Compressed sensing is a new rapidly growing research field emerging primarily in the USA, which investigates ways in which we can sample signals at roughly the "information rate" rather than the Nyquist rate. For example compressed sensing theory has already enabled a 4-fold reduction in acquisition time for MRI images by allowing the under-sampling of k-space (Lustig et al. 2007). It is potentially a very disruptive technology and provides a new way of thinking about how to acquire and code signals in the most efficient manner.

Its growing popularity is evident in the forthcoming special issue in IEEE Signal Processing Magazine (Eds: Donoho, Baranuik and Vetterli), the large number of research papers and the growing number of applications that are being explored across a range of disciplines, including:

  • Medical imaging
  • Seismic imaging
  • Distributed and remote sensing
  • Analogue to Information (Digital) Conversion

The foundations for compressed sensing emerged over the last two years from theoretical work developed within the field of sparse signal representations. A sparse representation is one which accounts for most or all of the information of a signal with a linear combination of a small number of elementary signals called atoms.

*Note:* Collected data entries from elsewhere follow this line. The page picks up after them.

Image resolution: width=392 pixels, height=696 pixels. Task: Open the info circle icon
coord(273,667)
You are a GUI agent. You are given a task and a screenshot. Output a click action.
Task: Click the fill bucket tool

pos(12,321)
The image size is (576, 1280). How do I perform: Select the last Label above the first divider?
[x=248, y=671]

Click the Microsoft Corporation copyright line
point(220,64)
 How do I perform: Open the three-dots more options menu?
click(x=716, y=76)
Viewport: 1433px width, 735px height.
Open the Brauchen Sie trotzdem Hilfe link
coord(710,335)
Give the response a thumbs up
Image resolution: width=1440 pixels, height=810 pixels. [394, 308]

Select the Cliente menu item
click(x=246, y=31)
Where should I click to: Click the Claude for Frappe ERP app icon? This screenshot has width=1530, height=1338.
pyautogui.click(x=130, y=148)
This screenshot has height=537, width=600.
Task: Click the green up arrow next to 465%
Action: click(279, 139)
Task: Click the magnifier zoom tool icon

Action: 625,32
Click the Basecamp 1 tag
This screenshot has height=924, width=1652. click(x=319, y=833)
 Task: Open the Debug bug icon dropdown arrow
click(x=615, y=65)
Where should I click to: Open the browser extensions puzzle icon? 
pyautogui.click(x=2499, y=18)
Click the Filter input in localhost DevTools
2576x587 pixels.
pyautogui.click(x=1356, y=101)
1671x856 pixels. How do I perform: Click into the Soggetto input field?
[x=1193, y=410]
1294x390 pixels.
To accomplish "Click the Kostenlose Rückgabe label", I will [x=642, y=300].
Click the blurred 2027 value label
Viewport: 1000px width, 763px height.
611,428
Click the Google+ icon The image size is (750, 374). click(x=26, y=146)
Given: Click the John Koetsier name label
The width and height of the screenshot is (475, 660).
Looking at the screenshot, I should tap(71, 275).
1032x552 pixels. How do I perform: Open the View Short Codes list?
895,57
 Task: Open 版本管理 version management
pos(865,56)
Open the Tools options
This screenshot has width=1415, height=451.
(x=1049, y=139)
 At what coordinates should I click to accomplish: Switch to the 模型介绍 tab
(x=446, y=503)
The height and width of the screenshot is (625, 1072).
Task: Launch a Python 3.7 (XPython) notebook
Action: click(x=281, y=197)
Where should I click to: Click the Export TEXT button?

The Fourier transform, for example, can represent a signal containing a single frequency with a single non-zero frequency component. This sparseness is one of the reasons for the extensive use of popular transforms such as the discrete Fourier transform (DFT) and the wavelet transform in practical signal source coding schemes. The aim of these transforms is often to reveal certain structures of a signal and to represent these structures in a compact form. Sparse representations extend this idea by also considering more flexible redundant representations (called dictionaries) where the linear analysis transform is replaced by a nonlinear sparse representation operator.